Acá tenemos muchos chinos, pero no somos China – por Luis Fernando Nunes

Acá tenemos muchos chinos, pero no somos China – por Luis Fernando Nunes
Foto: internet

En esta oportunidad el analista Luis Fernando Nunes reflexiona sobre la diferencia que hay entre Perú y China cuando se trata de castigar la corrupción.

Siempre escribo mi columna los días lunes; ha pasado un par de veces que me he retrasado por algún viaje o proceso gripal. Pero esta vez, ya casi encaminado el artículo, Palacio de Gobierno anunció Conferencia de Prensa de Dina Boluarte, que estuvo 93 días callada y decidí esperar, así que esta semana estamos escribiendo el martes 9, Día Nacional de Argentina.

Todos sabemos de la penetración china en América Latina en lo que se conoce como la Ruta de la Seda, una red histórica de rutas comerciales que conectaba el este de Asia con el Mediterráneo, pasando por regiones de Asia Central, Persia y Oriente Medio. Su nombre proviene del comercio de seda que floreció durante la dinastía Han de China (206 a.C. – 220 d.C.). No obstante, además de seda, se intercambiaban otros bienes como especias, porcelana, piedras preciosas, metales preciosos, productos agrícolas y artesanías. Hoy en día, eso se ha elevado a la enésima potencia y dignatarios de todo el mundo visitan esa milenaria nación con mucha frecuencia. Esta vez le tocó a la presidenta peruana.

Cuando te invitan a su casa, el anfitrión normalmente saca sus mejores galas y hasta le quita el forro a los muebles; así pasó con este viaje: empezaron por deslumbrar a la comitiva oficial con la visita a Shenzhen, esa vieja caleta de pescadores, convertida en menos de 40 años en el Silicon Valley chino. Les mostraron los grandes desarrollos tecnológicos y las enormes posibilidades de trasladar esos avances al Perú. La visita continuó con varias muestras de cómo funciona la salud robótica, la construcción de grandes carreteras, la implementación de las redes ferroviarias de avanzada y otras fortalezas de una de las economías más avanzadas del mundo.

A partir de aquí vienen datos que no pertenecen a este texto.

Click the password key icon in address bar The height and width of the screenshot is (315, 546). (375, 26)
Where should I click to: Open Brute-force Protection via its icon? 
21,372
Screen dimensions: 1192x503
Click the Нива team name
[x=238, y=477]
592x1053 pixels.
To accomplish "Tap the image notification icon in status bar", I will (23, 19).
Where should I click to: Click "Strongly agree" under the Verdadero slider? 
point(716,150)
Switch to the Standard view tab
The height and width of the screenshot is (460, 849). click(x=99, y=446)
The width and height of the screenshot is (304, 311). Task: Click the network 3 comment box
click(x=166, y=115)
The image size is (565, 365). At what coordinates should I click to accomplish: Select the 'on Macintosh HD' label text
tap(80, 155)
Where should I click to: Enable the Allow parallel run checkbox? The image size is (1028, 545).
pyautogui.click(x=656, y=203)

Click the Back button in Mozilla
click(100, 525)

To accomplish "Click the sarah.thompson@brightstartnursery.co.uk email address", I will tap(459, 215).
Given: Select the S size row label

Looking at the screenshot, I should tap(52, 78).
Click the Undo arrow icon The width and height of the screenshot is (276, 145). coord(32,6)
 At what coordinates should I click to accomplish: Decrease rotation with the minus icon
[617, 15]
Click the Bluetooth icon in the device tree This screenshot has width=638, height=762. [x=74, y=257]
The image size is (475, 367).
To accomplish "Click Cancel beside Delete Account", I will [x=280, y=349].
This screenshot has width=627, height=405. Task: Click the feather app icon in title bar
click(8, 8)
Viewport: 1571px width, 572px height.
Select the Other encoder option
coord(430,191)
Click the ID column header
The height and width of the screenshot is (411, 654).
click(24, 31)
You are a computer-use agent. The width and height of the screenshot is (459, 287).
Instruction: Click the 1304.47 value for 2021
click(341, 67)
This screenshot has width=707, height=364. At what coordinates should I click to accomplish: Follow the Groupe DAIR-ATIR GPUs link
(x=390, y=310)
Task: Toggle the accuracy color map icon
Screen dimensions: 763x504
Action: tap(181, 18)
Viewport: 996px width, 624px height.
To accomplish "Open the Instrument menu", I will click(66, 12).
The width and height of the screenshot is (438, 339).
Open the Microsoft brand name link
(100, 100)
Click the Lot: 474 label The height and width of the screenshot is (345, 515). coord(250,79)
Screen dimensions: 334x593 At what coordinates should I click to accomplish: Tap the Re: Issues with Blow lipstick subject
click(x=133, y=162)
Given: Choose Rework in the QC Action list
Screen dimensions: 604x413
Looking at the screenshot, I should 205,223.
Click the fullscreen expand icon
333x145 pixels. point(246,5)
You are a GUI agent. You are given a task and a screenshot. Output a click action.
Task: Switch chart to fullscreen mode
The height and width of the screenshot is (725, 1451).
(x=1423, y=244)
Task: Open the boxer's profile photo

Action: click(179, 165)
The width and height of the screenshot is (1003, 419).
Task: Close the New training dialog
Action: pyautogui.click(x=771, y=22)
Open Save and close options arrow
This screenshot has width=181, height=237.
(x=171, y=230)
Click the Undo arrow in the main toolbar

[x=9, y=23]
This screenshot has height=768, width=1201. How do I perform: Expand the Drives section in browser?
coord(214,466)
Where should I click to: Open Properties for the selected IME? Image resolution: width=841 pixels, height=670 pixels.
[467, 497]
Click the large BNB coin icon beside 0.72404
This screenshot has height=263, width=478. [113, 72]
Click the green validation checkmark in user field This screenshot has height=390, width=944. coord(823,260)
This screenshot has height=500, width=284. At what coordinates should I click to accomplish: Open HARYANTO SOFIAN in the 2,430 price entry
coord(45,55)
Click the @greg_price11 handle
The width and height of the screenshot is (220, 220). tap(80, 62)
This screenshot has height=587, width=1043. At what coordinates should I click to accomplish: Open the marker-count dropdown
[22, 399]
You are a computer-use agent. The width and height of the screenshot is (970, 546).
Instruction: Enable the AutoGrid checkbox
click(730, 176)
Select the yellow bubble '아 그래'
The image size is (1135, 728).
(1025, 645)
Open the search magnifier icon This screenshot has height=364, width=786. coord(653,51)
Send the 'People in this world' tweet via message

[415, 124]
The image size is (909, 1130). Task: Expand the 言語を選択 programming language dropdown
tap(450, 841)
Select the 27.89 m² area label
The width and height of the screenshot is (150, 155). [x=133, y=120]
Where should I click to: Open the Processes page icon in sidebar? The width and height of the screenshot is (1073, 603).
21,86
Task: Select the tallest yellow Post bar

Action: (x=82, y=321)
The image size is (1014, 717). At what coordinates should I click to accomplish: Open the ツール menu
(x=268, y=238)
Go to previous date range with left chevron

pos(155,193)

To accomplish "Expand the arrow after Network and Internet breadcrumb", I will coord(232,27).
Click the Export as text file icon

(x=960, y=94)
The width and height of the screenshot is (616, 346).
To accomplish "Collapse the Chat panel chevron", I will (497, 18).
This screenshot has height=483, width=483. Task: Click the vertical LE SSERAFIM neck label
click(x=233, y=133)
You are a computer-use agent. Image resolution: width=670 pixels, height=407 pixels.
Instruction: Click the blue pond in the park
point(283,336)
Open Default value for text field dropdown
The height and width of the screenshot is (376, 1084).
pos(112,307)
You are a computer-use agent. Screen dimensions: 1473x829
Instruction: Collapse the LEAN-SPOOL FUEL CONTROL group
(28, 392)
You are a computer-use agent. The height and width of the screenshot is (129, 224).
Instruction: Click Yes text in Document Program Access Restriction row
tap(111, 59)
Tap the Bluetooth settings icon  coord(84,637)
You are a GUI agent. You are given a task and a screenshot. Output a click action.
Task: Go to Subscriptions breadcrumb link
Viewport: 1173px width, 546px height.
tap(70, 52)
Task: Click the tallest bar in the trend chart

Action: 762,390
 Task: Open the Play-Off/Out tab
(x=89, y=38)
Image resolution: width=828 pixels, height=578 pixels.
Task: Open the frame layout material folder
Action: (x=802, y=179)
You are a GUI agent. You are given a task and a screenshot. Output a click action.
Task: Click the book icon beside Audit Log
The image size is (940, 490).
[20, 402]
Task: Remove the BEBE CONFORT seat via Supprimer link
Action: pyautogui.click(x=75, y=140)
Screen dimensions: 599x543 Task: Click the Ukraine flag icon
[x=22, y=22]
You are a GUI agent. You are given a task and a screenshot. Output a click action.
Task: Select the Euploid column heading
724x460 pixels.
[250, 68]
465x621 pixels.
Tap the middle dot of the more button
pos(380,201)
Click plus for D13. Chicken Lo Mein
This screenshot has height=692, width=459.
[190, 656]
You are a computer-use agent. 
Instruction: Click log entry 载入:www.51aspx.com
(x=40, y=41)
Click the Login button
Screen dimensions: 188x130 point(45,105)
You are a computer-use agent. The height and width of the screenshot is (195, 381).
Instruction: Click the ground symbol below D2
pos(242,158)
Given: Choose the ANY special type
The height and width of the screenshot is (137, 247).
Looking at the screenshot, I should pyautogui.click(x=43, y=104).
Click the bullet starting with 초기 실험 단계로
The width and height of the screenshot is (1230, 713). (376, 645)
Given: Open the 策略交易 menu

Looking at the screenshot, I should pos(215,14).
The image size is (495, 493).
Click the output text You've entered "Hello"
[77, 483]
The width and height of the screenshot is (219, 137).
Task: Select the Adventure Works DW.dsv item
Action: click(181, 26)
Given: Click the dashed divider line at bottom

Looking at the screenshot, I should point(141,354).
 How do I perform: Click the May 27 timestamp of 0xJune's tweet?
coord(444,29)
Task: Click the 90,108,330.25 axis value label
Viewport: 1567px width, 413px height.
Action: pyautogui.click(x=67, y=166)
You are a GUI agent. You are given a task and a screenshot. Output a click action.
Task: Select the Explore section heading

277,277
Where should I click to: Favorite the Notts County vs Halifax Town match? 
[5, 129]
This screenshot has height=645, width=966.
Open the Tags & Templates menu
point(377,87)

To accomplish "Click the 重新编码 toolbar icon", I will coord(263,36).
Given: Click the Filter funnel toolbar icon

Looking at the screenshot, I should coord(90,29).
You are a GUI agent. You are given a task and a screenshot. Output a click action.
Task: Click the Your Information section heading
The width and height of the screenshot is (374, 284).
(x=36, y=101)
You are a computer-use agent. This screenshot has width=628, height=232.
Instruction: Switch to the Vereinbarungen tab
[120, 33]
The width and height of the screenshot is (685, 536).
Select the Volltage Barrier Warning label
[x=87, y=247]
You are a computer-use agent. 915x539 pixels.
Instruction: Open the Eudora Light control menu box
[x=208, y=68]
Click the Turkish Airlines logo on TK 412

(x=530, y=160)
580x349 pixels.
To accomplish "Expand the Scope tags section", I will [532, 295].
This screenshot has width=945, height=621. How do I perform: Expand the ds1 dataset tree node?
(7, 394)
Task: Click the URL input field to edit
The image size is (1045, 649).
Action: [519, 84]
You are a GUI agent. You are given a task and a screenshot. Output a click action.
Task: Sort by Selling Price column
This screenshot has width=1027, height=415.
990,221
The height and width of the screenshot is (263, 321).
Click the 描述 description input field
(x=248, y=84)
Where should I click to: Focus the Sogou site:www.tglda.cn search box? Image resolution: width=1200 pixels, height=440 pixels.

Hasta acá, todo bien y el Puerto de Chancay y otras inversiones chinas en la minería peruana y otros renglones, son indicativos del potencial de una inversión comercial y económica de gran escala, de un país comunista en lo político pero infinitamente capitalista en lo comercial.

Pero siempre hay un “pero”; ya lo había adelantado una entrevista a una antropóloga china hace un par de días en la televisión peruana, y luego la primera pregunta a la señora Boluarte por parte de una periodista lo confirmó: “nuestro gran problema” se llama corrupción, ese cáncer que todo lo contamina. ¿Qué pasa con los funcionarios corruptos en China? En casos graves de corrupción, especialmente aquellos que involucran grandes sumas de dinero o que tienen un impacto significativo en la sociedad, los funcionarios pueden ser condenados a la pena de muerte.

En otros países (Arabia Saudita, Irán etc.) y bajo ciertos sistemas legales, particularmente en aquellos que aplican la ley islámica (sharía) de manera estricta, existen castigos físicos severos, como la amputación de manos, para ciertos delitos, incluido el robo. ¿Han visto algún presidente, gobernador, alcalde o ministro manco por ahí?

Esta es la diferencia con China, los corruptos acá gozan de impunidad y los que son atrapados duran poco en la cárcel o disponen de privilegios dorados.

No somos chinos, aunque nos guste el chifa con Inca Kola.